Завершая краткий экскурс в категориальный состав философии религии М. Элиаде, следует подчеркнуть, что трактовка мыслителем основных категорий, как и его исторические ретроспекции, нельзя целиком относить к области сугубо академического религиоведения. Элиаде как мыслитель не связывал себя с определенной конфессией. В архаических мифологемах, восточном умозрении, интуициях христианской мистики, простонародном мирочувствовании Элиаде надеялся обнаружить единый источник подлинно религиозной жизни. Религиозный проект мыслителя – создание теологии без Бога, место которого заступает Сакральное.
Образ дома в мемуарах Элиаде
В литературном наследии Элиаде особое место занимает «Дневник» и созданные на его основе «Воспоминания». Охватывающий почти полувековой период, он представляет собой не только ценный фактологический документ, свидетельство об уходящей эпохе, но и художественно переосмысленное восприятие действительности. (К сожалению, «Дневник» и «Воспоминания» не издавались на русском языке. Представленные фрагменты переведены автором статьи.)
В «Дневнике» и «Воспоминаниях» много имён, дат, много фактов, которые как будто незначительны, но которые создают картину ежедневной жизни. На фоне подобного калейдоскопа выделяются несколько ключевых тем и образов, среди которых дом (жилище, т.е. «центр жизни») занимает настолько важное место, что даёт возможность выделить корпус текста дома Элиаде.
В этом тексте дома обнаруживается тесное переплетение реального и мифопоэтического смыслов. Однако целью данной работы является не воссоздание картины реального дома (хотя тексты мемуаров Элиаде изобилуют пространственно-временными деталями, позволившими бы это проделать), а выявление неких его общих структурно-типологических черт.
Попытаемся рассмотреть дом Элиаде с точки зрения его функций, выявить особенности организации внутреннего пространства, выяснить семиотический статус элементов дома и принципы расстановки ценностных акцентов.

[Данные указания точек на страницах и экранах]
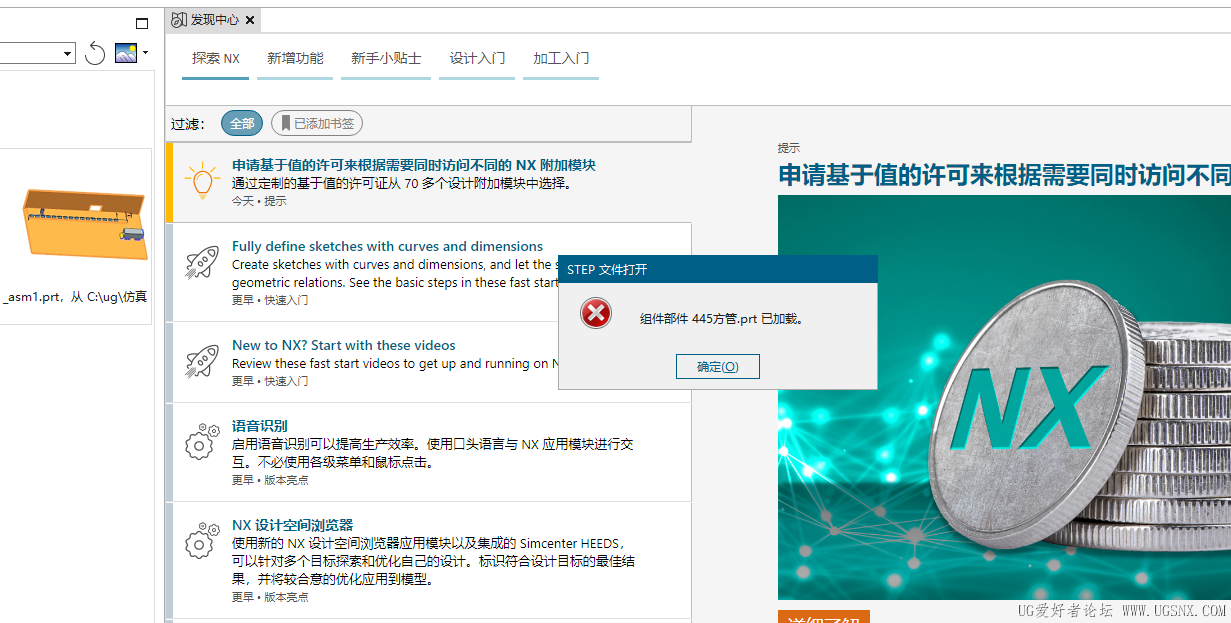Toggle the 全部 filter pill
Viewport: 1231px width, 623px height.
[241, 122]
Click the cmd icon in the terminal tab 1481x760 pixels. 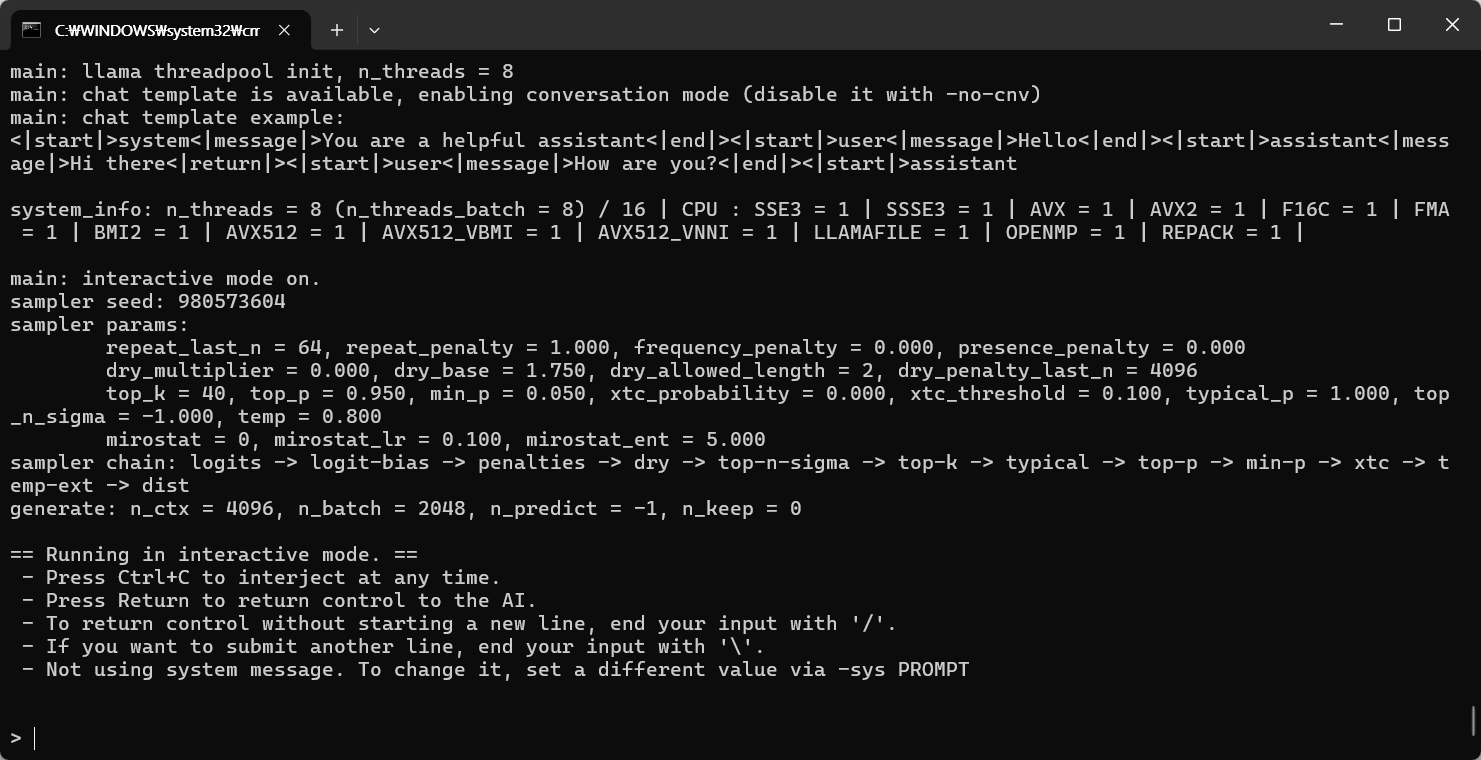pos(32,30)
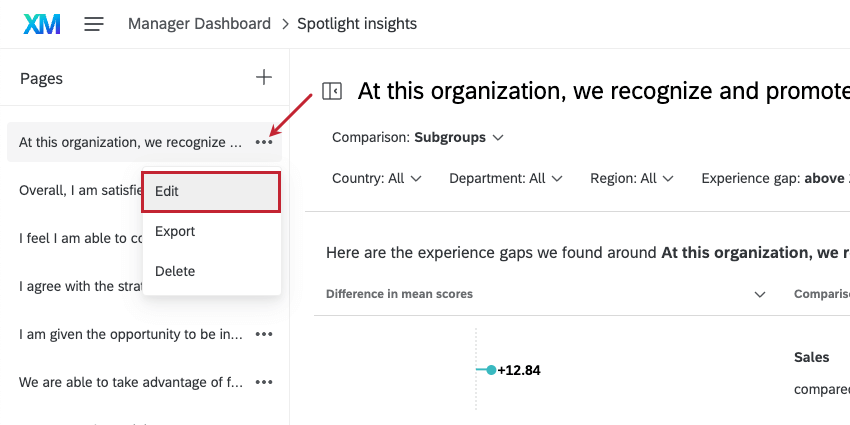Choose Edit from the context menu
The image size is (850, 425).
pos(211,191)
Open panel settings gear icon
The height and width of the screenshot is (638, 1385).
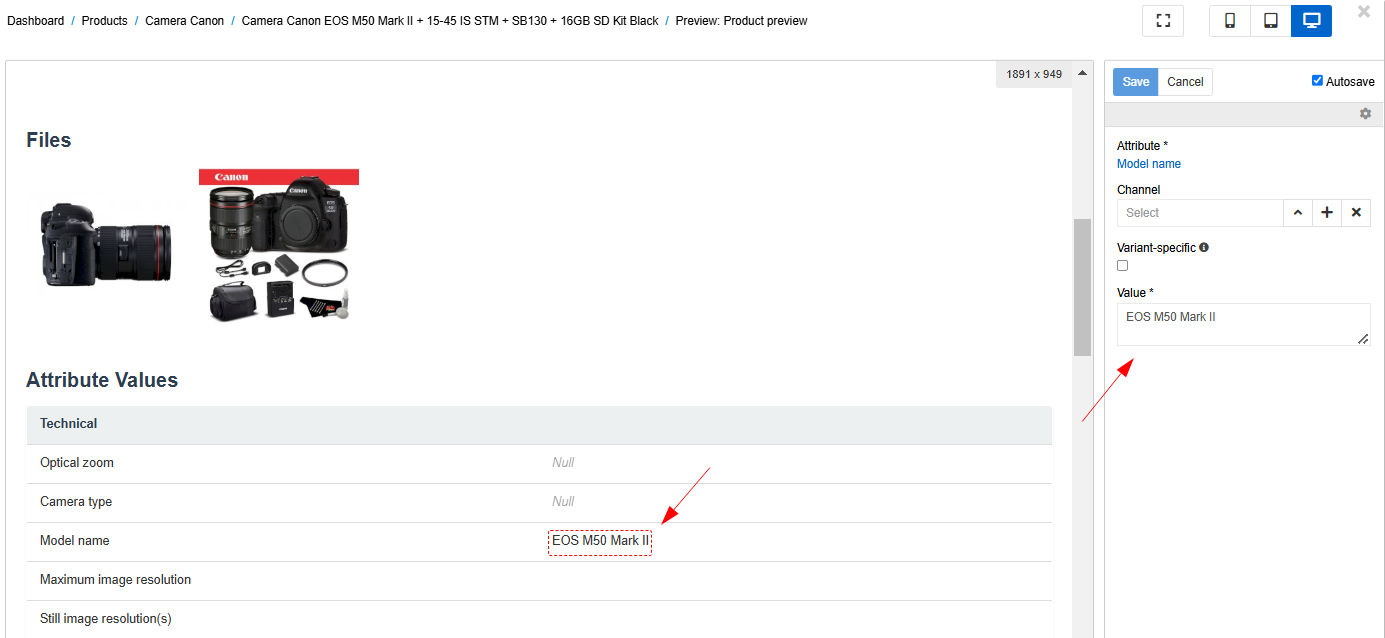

**ЗАДАНИЕ 1:** Перечислите все области, в которых, согласно тексту об Элиаде, мыслитель надеялся обнаружить единый источник подлинно религиозной жизни.
**ЗАДАНИЕ 2:** Объясните, пожалуйста, почему фрагменты «Дневника» и «Воспоминаний», приведённые в тексте об Элиаде, переведены автором статьи.
**ЗАДАНИЕ 3:** Что, согласно тексту об Элиаде, заступает место Бога в религиозном проекте мыслителя?

**ПОЛНЫЙ ОТВЕТ 1:**
- архаические мифологемы
- восточное умозрение
- интуиции христианской мистики
- простонародное мирочувствование

**ПОЛНЫЙ ОТВЕТ 2:** «Дневник» и «Воспоминания» Элиаде не издавались на русском языке, поэтому представленные фрагменты автор статьи перевёл сам.

**ПОЛНЫЙ ОТВЕТ 3:** Сакральное.